Given that conflicts can arise, the question then is how to resolve them. Resolution can be done by either the data store system (Dynamo) or by the application. If we let the data store do it, we have to realize that it has minimal information. It has no knowledge of the meaning of the data, only that some arbitrary data is associated with a particular key. Because of this, if can offer only simple policies, such as last write wins. If, on the other hand, we present the set of conflicts to an application, it is aware of the structure of the data and can implement application-aware conflict resolution. For example, it can merge multiple shopping cart versions to produce a unified shopping cart. Dynamo offers both options. Application-based reconciliation is the preferred choice but the system can fall back on a Dynamo-implemented last write wins if the application does not want to bother with reconciling the data.

The context that is passed to put operations and obtained from get operations is a vector clock. It captures the causal relations between different versions of the same object. The vector clock is a sequence of <node, counter> pairs of values.

Storage nodes

Each node in Dynamo has three core functions.

  1. Request coordination. The coordinator is responsible for executing get/put (read/write) requests on behalf of requesting clients. A state machine contains all the logic for identifying the nodes that are responsible for managing a key, sending requests to that node, waiting for responses, processing retries, and packaging the response for the application. Each instance of the state machine manages a single request.

  2. Membership. Each node is aware of all the other nodes in the group and may detect the failure of other nodes. It is prepared to receive write requests that contain metadata informing the node that another node was dead and needs to get a replica of the data when it is available once again.

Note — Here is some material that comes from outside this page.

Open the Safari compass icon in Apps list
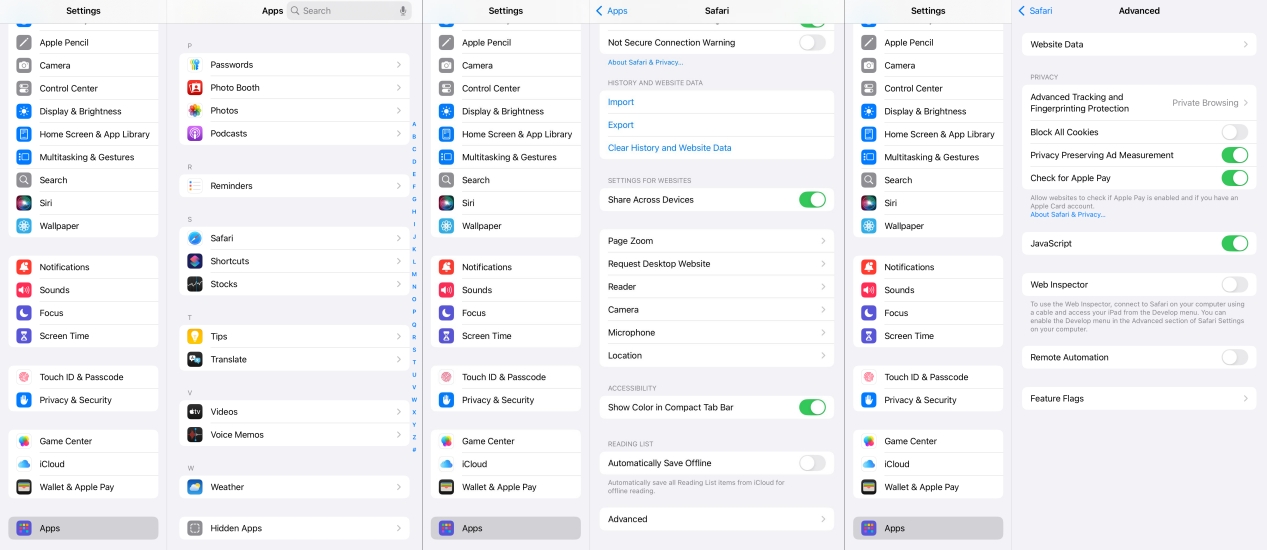 [x=195, y=239]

  3. Local persistant storage. Finally, each node manages a portion of the global key, value space and hence needs to store keys and their associated values. Dynamo provides multiple storage solutions depending on application needs. The most popular system is the Berkeley Database (BDB) Transactional Data Store. Alternative systems include the Berkeley Database Java Edition, MySQL (useful for large objects), and an in-memory buffer with a persistent backing store (for high performance).